Is Football about to cross the Rubicon?
With Man City now suing the PL, it feels to me as if we are at a point of massive division at the top of the game, and something may have to give.
Even if City are punished by relegation, they will get back in the PL and pull the same nonsense. It does have me wondering if the best option is for Arsenal, Man United and Liverpool to breakaway and form their own top flight with promotion/relegation to the EFL, as they are still much bigger clubs than Man City. Most clubs would want to join them, and perhaps the new league could at least make a tiny stab at sustainability rules? That would leave the likes of Man City, Chelsea and Newcastle to either stay in a zombie PL shorn of it's big names, or perhaps be given allowance to join a Euro league with the likes of PSG, Barcelona, and Madrid.
All a bit melodramatic, I know, but I personally think the next few years are going to be seismic for the game.
Comments
If City did get away with a relative slap on the wrist it could definitely lead to a breakaway.
It feels a bit like no-one cared about City's conduct when it was only a couple of giant clubs affected, but now others are starting to realise that a one off champions league or Europe place is that much less likely. Not to mention watching them hoover up most of the pots.
Surely just a pre-emptive strike that they can climb down from in exchange for some weak justice. Notable Newcastle who also want to be able to spend whatever they like didn't join their action apparently despite being asked. They agreed to the rules and knowingly bent and broke them , too late now to say it's all unfair.
Regarding any breakaway the oil barons need to be playing Liverpool, Utd etc for any legitimacy and fan £ to come in. See why Monaco and Silverstone are still tolerated in F1.
Sounds like someone preferred it when Man Utd were buying everyone's best players and winning the league every season
Personally, though I have never been a fan of any PL club, I think the dominance of the red clubs was more acceptable (despite the fact I can never quite warm to Liverpool), as they are all massive clubs who can spend money because they have so many fans and can attract realistic sponsorship deals as a result. So the dominance felt more "earned", in a sense. Man City, Newcastle and Chelsea are more products of spending money far beyond the limits of the club's actual size, and it all feels artificial as a result. That is before we get to the actual issue of state-owned clubs and sports washing.

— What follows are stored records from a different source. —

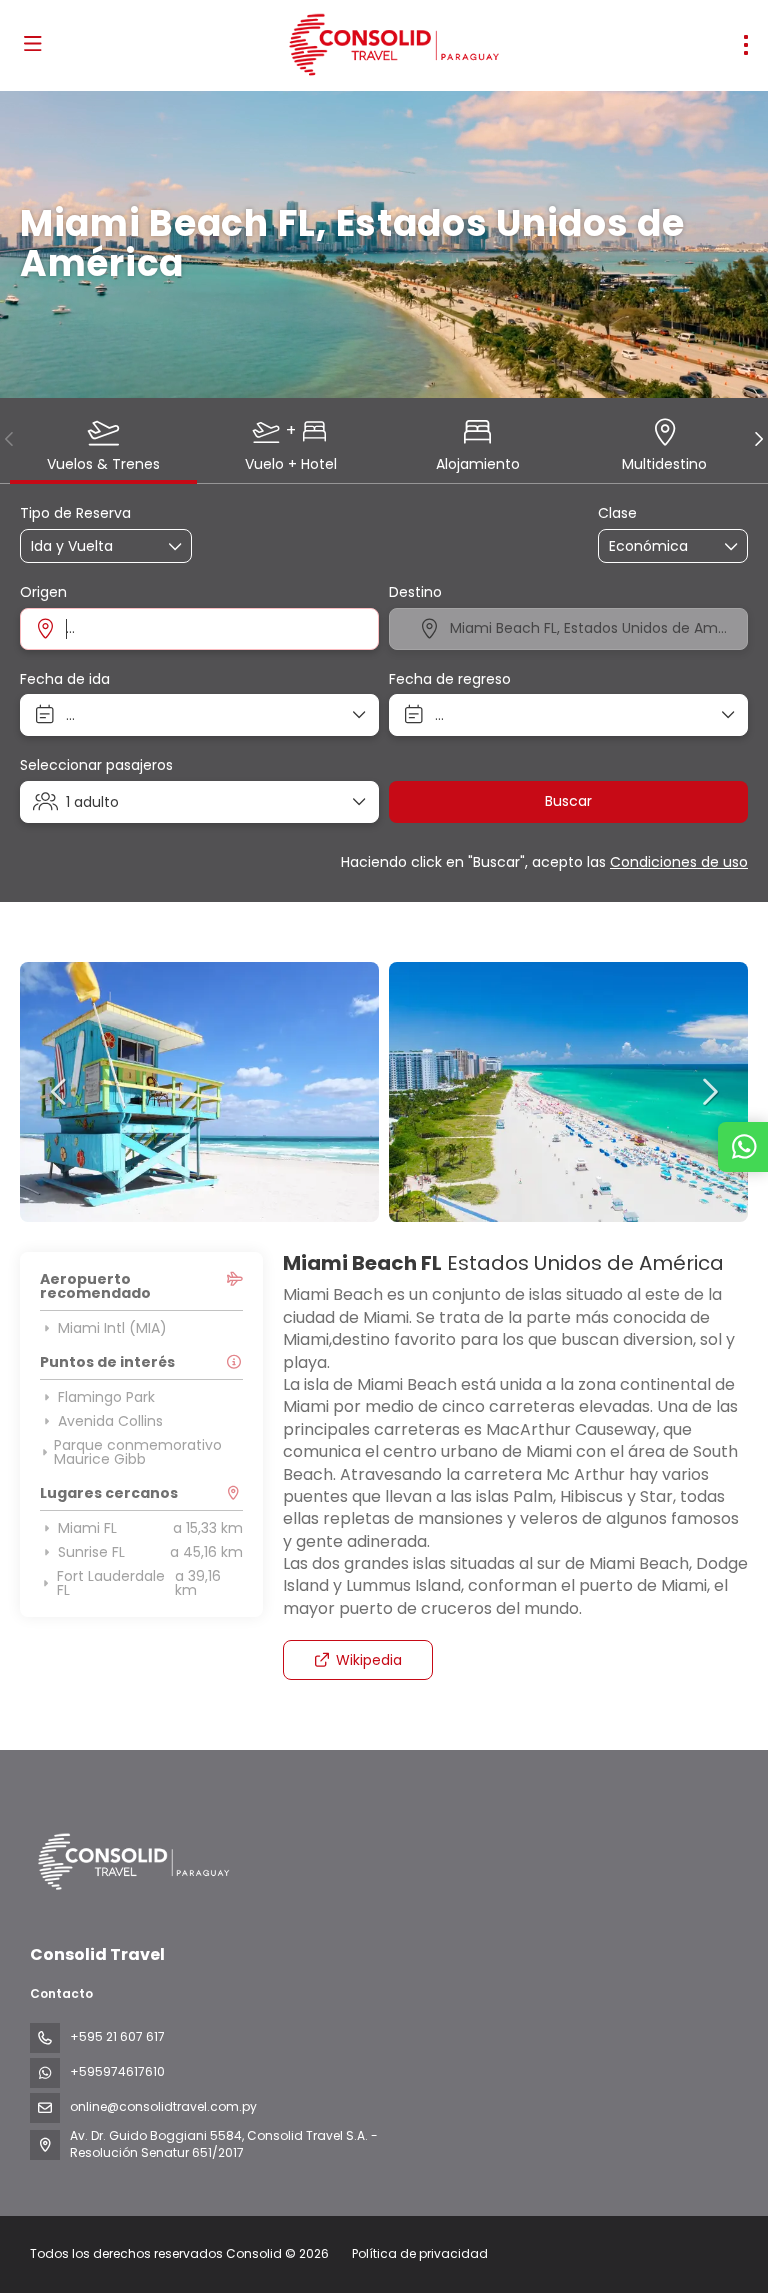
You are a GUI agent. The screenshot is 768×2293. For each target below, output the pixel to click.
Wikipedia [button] (369, 1660)
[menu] (746, 45)
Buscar (568, 801)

As a neutral, any of the three red clubs playing each other will always feel like a bigger game to me than Man City and Chelsea being involved. Obviously others may feel different, but to me, Man City's name on a trophy feels like the football equivalent of the sheet on a legal document that says "This page intentionally left blank".
Jack Walker ploughing money into his boyhood team, and Blackburn Rovers beating the mighty Man Utd to win the league was genuinely brilliant.
FFP means that can never happen again. I think if someone wants to give money to a club then they should not be prohibited from doing so (with the caveat that it should not be in the form of loans, and that they are obliged to fund the club for a X number of years should they decide they no longer want to be involved)
What really really shouldn't be allowed is what the Glazers did with their "leveraged buyout" (ie borrowing the money to buy the club but then piling that debt onto the club leaving them (the club) with eye-watering interest payments whilst they (the Glazers) walk away with astronomical dividends year in year, letting the stadium be run down to ruin and not spending a penny to fix/improve it etc etc
That what they did was allowed but what Jack Walker did wouldn't be I find completely staggering
Definitely agree on the Glazers!
Personally if the self-appointed big club want to f off to their elite super league they can. I don't watch Premier League so won't miss it. The cash is poisoning the top two leagues and where once the trap door was only at the highest level, not it is second tier too. I can't believe we will be much worse off. We should severe all ties with those clubs, so no more getting youth players on the cheap, you want our top 16 year old you are paying top dollar my old friend.
Its a cess pool of their own making and they can go and drown in it. Playing Juventus every 6 weeks will be amazing for them.
I’d be happy to put a tarrif on cash injections, sliding scale starting at 10% for six figure sums, 20% for £1-10m, up to 50% beyond that. Proceeds to go to govt fund for sporting infrastructure. Since the clubs stopped sharing gate receipts in the 80s it has been more and more about spending anyway, let’s just acknowledge that and create some benefit off the back of it.
Oh it’s not a cash injection it’s a loan. It’s not a cash injection we’ve purchased the image rights. It’s not a cash injection we’ve bought their training ground. Etc etc etc Bigger the rewards bigger the cheating.
You'll be saying that the 100s of "barber" shops that pop up all over the place and never seem to have anyone in are dodgy next.
Got a new barber shop near me, doing all the fancy eyebrow stuff, fades and other jazz, staff and clientele alike the sort that you will see in the supermarket paying with their mobile phones yet they only accept cash at the barbers. Doesn’t seem dodgy at all ;)
Maybe the 3 or 4 customers a week pay very very well for a fancy haircut.